La chronique d’Audrey Van Ouytsel, docteur en Sociologie : Voeux instantanés

xavier janssens

Je ne pouvais débuter cette chronique sans vous souhaiter une douce année 2024, une année qui rendra possible, je l’espère sincèrement, la réalisation de vos plus précieux desseins.

Avez-vous transmis vos vœux à vos proches? Par quels moyens? Via une messagerie instantanée comme plus de 70% de la population belge, un appel téléphonique, ou avec la jolie petite carte soigneusement rédigée et ensuite postée? Non, allez-vous me répondre, je n’ai ni le temps de rédiger des cartes de vœux, ni encore celui d’appeler mes proches, un petit message instantané fera largement l’affaire!
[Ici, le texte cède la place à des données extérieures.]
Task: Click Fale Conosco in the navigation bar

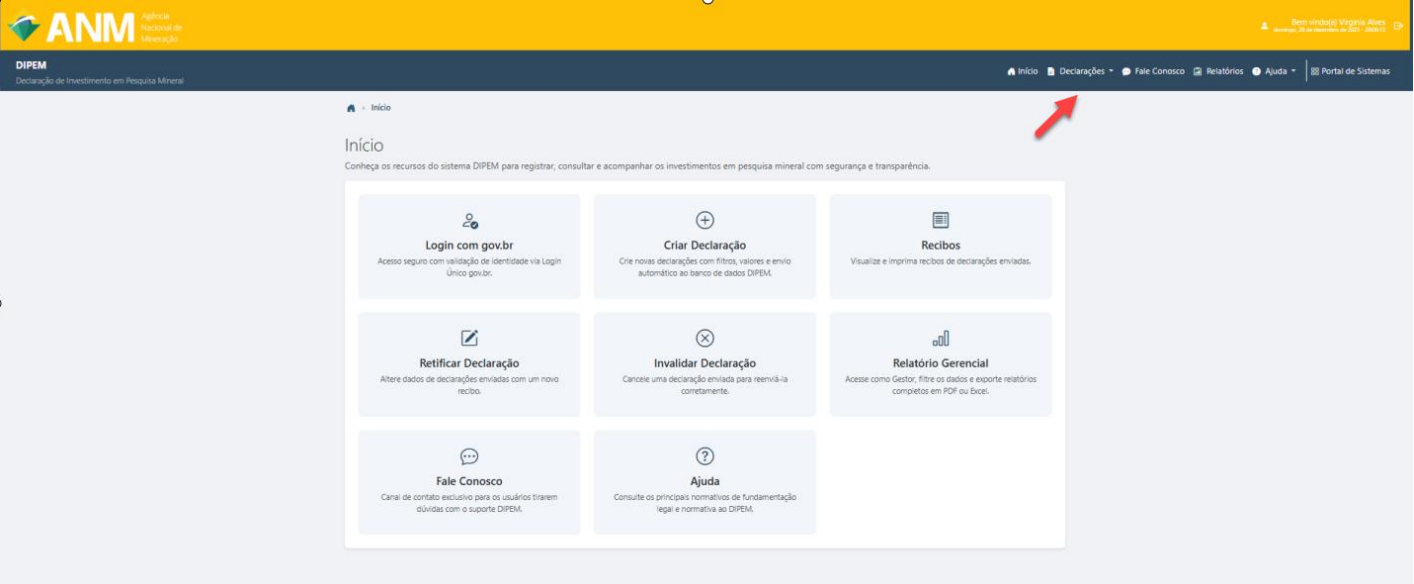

Le choix de la messagerie instantanée est désormais généralisé au sein de la société de l’urgence. Je vais vous parler de mon ami Francis, lequel, 24 heures après avoir transmis ses bons vœux à ses proches via sa messagerie instantanée, est désemparé de n’avoir aucune réaction à ses messages affichant pourtant avoir été lus par leurs destinataires. «Je me sens lâché», «j’ai l’impression que je ne compte pour personne, qu’on s’en fout de moi car on ne prend pas la peine de répondre à mes messages», m’exprime-t-il, le regard triste. Depuis 24 heures donc, Francis subit cette épouvantable tourbillon émotionnel lié à tout ce que l’absence de réactivité immédiate de Sophie, Marc et Olivier a suscité chez lui, réactivant sa profonde blessure de rejet… Pour Francis, si ses amis avaient vraiment du respect et de la reconnaissance pour lui, ils lui auraient répondu instantanément. Francis a-t-il raison de penser cela? Je le rassure: ses amis n’ont certainement pas encore eu l’occasion de lui répondre et un délai de 24 heures c’est un peu court, même si la présentation des vœux revêt un caractère symbolique indéniable, éveillant une sorte de besoin de réciprocité dans les bons présages que l’on s’adresse. Ce n’est pas parce que l’on ne répond pas immédiatement à un message que l’on manque de respect envers son interlocuteur.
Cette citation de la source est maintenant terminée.